Segmentation results with ITAS3D. A, 2D cross-sections are shown (from left to right) of false-colored H&E analogue images, synthetic-CK8 IHC images generated by image-sequence translation, and gland-segmentation masks based on the synthetic-CK8 images (yellow, epithelium; red, lumen; gray, stroma). The example images are from large 3D datasets containing benign glands (first row) and cancerous glands (second row). Zoom-in views show small discrete well-formed glands (Gleason pattern 3, blue box) and cribriform glands (Gleason pattern 4, red box) in the cancerous region. Three-dimensional renderings of gland segmentations for a benign and cancerous region are shown on the far right. Scale bar, 100 μm. B, Side views of the image sequences (with the depth direction oriented down) of real- and synthetic-CK8 immunofluorescence images. The 2.5D image translation results exhibit substantially improved depth-wise continuity compared with the 2D image translation results. Scale bar, 25 μm. C, For quantitative benchmarking, Dice coefficients (larger is better) and 3D Hausdorff distances (smaller is better) are plotted for ITAS3D-based gland segmentations along with two benchmark methods (3D watershed and 2D U-net), as calculated from 10 randomly selected test regions. Violin plots are shown with mean values denoted by a center cross and SDs denoted by error bars. For the 3D Hausdorff distance, the vertical axis denotes physical distance (in microns) within the tissue.

Figure 4.

Clinical study comparing the performance of 3D versus 2D glandular features for risk stratification. A, Archived (FFPE) RP specimens were obtained from a well-curated cohort of 50 patients, from which, 300 simulated (ex vivo) needle biopsies were extracted (6 biopsies per case, per sextant-biopsy protocol). The biopsies were labeled with a fluorescent analogue of H&E staining, optically cleared to render the tissues transparent to light, and then comprehensively imaged in 3D with OTLS microscopy. Prostate glands were computationally segmented from the resultant 3D biopsy images using the ITAS3D pipeline. Three-dimensional glandular features were extracted from tissue volumes containing prostate cancer. Two-dimensional glandular features were extracted from three levels per volume and averaged.

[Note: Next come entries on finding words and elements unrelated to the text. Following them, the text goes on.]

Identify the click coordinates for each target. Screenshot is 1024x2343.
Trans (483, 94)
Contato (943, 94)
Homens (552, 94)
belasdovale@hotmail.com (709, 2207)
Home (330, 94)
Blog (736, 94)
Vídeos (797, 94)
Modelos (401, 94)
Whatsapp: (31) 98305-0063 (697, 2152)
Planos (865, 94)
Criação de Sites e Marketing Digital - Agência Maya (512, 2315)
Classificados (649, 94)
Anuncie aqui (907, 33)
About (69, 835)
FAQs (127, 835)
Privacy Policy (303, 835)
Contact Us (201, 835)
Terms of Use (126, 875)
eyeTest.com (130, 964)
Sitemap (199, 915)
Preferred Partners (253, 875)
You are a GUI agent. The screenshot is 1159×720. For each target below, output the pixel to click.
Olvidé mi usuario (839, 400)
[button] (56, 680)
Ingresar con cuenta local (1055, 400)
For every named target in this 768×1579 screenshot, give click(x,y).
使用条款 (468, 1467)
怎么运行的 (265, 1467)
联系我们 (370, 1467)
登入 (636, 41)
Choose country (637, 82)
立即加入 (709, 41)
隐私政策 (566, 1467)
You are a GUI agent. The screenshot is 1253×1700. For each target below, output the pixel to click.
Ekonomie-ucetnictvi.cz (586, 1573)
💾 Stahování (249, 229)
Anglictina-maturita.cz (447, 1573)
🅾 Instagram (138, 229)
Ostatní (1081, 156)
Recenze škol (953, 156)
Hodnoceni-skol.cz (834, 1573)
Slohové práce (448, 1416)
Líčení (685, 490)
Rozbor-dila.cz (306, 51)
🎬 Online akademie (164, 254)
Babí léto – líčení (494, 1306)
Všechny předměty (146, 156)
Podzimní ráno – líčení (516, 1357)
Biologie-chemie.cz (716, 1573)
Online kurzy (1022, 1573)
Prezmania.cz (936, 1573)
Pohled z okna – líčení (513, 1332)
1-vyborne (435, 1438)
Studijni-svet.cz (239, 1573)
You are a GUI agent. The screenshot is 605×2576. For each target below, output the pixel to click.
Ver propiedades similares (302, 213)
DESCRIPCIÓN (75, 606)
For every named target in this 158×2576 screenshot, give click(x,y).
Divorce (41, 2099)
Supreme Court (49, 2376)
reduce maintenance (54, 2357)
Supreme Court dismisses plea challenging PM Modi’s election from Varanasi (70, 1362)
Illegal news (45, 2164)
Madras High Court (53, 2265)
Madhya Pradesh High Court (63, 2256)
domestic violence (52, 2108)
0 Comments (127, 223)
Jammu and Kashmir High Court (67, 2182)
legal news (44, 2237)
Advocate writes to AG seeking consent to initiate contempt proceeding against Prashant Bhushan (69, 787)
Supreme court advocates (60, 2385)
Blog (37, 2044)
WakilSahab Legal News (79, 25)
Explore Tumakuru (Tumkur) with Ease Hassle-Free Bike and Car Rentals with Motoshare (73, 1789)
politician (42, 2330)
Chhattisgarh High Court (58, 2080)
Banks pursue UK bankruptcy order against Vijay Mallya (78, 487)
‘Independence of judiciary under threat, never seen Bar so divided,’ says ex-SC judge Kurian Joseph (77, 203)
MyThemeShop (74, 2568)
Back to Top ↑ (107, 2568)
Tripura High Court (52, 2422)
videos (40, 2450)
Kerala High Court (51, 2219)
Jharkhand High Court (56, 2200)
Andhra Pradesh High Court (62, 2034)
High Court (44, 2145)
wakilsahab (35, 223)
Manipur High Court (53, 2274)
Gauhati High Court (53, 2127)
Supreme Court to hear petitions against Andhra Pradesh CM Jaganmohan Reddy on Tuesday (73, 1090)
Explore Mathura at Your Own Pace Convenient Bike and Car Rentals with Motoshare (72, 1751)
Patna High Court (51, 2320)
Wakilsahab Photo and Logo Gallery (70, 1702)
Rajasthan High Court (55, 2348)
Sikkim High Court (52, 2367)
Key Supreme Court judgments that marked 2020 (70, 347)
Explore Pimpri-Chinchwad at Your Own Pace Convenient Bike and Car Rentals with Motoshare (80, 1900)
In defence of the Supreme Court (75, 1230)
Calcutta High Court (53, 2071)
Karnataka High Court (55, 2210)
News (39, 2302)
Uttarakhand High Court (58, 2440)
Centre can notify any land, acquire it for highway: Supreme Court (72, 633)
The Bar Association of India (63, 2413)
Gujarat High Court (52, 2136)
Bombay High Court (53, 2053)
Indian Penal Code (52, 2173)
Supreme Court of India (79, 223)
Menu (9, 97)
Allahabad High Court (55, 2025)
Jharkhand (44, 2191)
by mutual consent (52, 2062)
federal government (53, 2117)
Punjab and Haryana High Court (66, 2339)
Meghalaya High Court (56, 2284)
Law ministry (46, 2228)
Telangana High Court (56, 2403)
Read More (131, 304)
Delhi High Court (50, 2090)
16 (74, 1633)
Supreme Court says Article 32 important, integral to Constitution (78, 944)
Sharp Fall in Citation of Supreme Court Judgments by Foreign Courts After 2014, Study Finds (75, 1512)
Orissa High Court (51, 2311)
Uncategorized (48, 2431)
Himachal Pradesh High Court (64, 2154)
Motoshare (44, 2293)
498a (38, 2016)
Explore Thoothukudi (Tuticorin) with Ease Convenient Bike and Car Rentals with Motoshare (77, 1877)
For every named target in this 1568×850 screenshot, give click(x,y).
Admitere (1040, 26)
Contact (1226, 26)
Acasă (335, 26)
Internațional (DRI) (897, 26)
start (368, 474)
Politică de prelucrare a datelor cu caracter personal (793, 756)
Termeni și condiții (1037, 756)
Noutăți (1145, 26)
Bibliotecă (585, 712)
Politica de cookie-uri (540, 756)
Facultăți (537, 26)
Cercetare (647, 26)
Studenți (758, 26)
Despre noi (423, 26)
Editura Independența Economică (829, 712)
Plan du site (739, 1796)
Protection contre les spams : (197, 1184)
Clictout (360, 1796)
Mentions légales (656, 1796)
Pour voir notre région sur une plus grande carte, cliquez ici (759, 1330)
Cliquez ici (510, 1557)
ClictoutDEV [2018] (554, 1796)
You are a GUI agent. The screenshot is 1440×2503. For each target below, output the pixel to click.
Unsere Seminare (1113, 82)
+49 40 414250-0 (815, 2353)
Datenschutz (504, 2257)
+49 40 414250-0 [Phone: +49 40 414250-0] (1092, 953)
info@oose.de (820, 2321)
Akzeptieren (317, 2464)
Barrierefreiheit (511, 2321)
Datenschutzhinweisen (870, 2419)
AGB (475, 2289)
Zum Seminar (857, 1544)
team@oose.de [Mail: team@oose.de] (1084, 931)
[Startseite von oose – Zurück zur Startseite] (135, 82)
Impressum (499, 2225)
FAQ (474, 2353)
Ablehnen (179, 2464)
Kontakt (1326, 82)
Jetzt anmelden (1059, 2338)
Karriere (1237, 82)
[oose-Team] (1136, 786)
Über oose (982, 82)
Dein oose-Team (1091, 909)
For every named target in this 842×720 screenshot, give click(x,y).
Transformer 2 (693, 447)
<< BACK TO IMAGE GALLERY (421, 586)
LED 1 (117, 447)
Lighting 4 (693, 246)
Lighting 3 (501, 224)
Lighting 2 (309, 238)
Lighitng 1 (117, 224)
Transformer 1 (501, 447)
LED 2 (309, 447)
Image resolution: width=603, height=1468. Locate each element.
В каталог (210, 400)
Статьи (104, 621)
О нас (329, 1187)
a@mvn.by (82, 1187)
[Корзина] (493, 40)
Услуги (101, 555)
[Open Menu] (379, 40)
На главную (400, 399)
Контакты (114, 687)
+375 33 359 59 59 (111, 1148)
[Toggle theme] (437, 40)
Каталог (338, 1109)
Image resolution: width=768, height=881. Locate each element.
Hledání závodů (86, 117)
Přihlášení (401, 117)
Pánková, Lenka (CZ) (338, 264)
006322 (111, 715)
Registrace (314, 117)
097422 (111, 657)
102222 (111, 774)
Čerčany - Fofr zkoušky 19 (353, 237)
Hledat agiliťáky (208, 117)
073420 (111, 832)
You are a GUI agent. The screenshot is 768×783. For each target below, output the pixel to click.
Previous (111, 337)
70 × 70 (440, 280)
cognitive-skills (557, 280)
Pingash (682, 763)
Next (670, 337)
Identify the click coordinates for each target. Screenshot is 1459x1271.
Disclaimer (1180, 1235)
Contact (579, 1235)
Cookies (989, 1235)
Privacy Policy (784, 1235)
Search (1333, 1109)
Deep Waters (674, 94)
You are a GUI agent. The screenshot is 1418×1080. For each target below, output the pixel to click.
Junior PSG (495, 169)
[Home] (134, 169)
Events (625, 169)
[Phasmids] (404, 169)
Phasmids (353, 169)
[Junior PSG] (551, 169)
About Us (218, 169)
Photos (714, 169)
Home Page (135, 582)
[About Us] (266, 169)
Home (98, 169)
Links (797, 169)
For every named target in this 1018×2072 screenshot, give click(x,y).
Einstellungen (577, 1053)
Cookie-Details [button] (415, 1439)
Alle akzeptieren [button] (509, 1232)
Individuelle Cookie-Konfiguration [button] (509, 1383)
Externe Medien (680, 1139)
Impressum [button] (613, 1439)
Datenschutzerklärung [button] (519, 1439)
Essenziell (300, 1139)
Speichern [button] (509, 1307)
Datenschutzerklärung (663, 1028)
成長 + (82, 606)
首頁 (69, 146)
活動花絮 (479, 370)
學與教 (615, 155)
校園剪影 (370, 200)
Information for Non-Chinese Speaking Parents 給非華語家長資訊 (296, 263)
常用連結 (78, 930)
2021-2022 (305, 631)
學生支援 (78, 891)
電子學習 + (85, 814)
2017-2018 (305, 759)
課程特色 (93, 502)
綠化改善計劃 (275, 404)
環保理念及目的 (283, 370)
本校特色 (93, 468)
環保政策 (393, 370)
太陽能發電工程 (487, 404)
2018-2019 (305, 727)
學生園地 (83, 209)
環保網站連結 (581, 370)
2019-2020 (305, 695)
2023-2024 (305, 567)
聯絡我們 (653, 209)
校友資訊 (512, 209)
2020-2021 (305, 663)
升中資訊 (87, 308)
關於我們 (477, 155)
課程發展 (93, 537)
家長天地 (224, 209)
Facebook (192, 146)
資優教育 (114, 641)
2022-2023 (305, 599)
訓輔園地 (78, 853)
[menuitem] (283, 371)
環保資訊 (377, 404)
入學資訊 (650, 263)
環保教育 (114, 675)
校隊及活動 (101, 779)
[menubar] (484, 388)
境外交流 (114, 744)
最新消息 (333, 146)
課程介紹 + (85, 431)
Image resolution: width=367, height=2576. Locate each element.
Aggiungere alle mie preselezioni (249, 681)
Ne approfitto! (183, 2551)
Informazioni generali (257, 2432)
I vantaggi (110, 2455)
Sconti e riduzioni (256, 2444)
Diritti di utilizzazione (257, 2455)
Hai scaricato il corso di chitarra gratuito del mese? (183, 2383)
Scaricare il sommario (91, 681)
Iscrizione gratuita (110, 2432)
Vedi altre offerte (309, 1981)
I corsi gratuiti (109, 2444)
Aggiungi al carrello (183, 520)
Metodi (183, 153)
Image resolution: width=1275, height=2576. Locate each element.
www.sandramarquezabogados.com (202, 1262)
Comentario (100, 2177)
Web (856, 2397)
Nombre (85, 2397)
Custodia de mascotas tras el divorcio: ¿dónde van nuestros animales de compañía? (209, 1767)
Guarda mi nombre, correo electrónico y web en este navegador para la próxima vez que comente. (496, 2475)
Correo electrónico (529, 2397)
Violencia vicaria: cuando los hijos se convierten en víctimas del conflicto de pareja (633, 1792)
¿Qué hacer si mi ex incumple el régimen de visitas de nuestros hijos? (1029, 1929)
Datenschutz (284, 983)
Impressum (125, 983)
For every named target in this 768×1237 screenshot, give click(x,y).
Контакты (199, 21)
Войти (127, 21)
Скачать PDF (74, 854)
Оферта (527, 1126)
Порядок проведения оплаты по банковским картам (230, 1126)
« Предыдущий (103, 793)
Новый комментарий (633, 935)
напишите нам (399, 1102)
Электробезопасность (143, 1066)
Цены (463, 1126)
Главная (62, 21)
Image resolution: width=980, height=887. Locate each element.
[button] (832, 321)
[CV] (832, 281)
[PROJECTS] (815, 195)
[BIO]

B and C, Violin and box plots are shown for two examples of 3D glandular features, along with analogous 2D features, for cases in which BCR was observed within 5 years of RP (“BCR”) and for cases with no BCR within 5 years of RP (“non-BCR”). For both sets of example features, “lumen boundary curvature” in B and “gland-to-convex hull ratio” (G/H) in C, the 3D version of the feature shows improved stratification between BCR and non-BCR groups. D and E, ROC curves also show improved risk stratification with the 3D features versus corresponding 2D features, with considerably higher AUC values. F, Violin and box plots are shown of representative gland-skeleton features (average branch length and branch length variance), which can only be accurately derived from the 3D pathology datasets, showing significant stratification between BCR and non-BCR groups. G, ROC curves are shown, along with AUC values, for average branch length and branch length variance. H, ROC curves are shown of various multiparameter models, including those trained with 2D glandular features, 3D glandular features excluding skeleton features, and 3D glandular features including skeleton features. I, KM curves are shown for BCR-free survival, showing that a multiparameter model based on 3D glandular features is better able to stratify patients into low-risk and high-risk groups with significantly different recurrence trajectories (P = 6.6 × 10^–5, HR = 11.2, C-index = 0.84).